Five on the Black Hand Side
LaMont Hamilton (b. 1982) is an autodidact interdisciplinary artist working in Chicago and New York. Hamilton works primarily in photography, film and performance including the modern dance piece Dapline! along with collaborator Andre Zachery of Renegade Performance Group. Dapline! was called by The New York Times “rich in emotional nuance and gestural beauty” and named one of the NYT best dance shows of 2015. Hamilton has been the recipient of several residencies, fellowships and awards including the Skowhegan School of Painting and Sculpture, MacDowell Colony, MFAH Dora Maar program in Menerbes France, Smithsonian Artist Research Fellowship, Artadia Award, Art Matters Grant, Artist in Residence at Duke University’s African and African American Studies and and Bemis Center for Contemporary Art and the City of Chicago’s IAP Award.
Five on the Black Hand Side is a project exploring gestural languages that were born in African American communities during the 1960s and 1970s, including the “the dap” and the black power handshake. Historically, the dap is both a symbol among African American men that expresses unity, strength, defiance, or resistance and a complex language for communicating information.

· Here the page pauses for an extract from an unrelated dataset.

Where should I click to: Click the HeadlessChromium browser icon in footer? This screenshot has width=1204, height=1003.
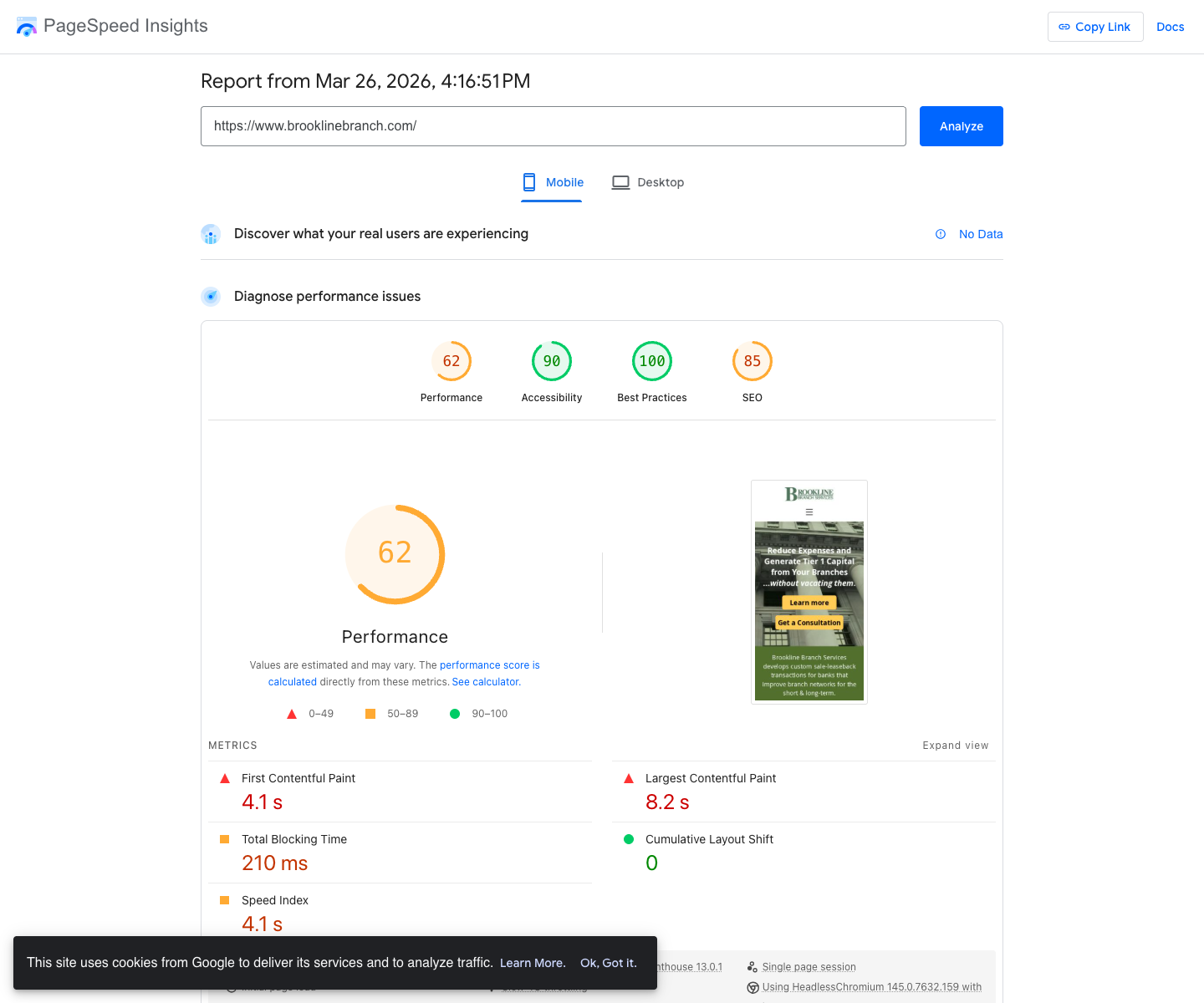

The dap originated during the late 1960s among black G.I.s stationed in bases in the Pacific and throughout European during the Vietnam War and was an important symbol of black consciousness, identity, and cultural unity during a time of racial unrest. At Camargo, he is looking at the global expansion of the gesture particularly as it moved into hip hop culture. The goal is to connect with the past and present hip hop scene in Marseille and Paris to understand the dap’s significance to these cultures and to relay the history of the gesture, thus creating a global bridge via the handshake.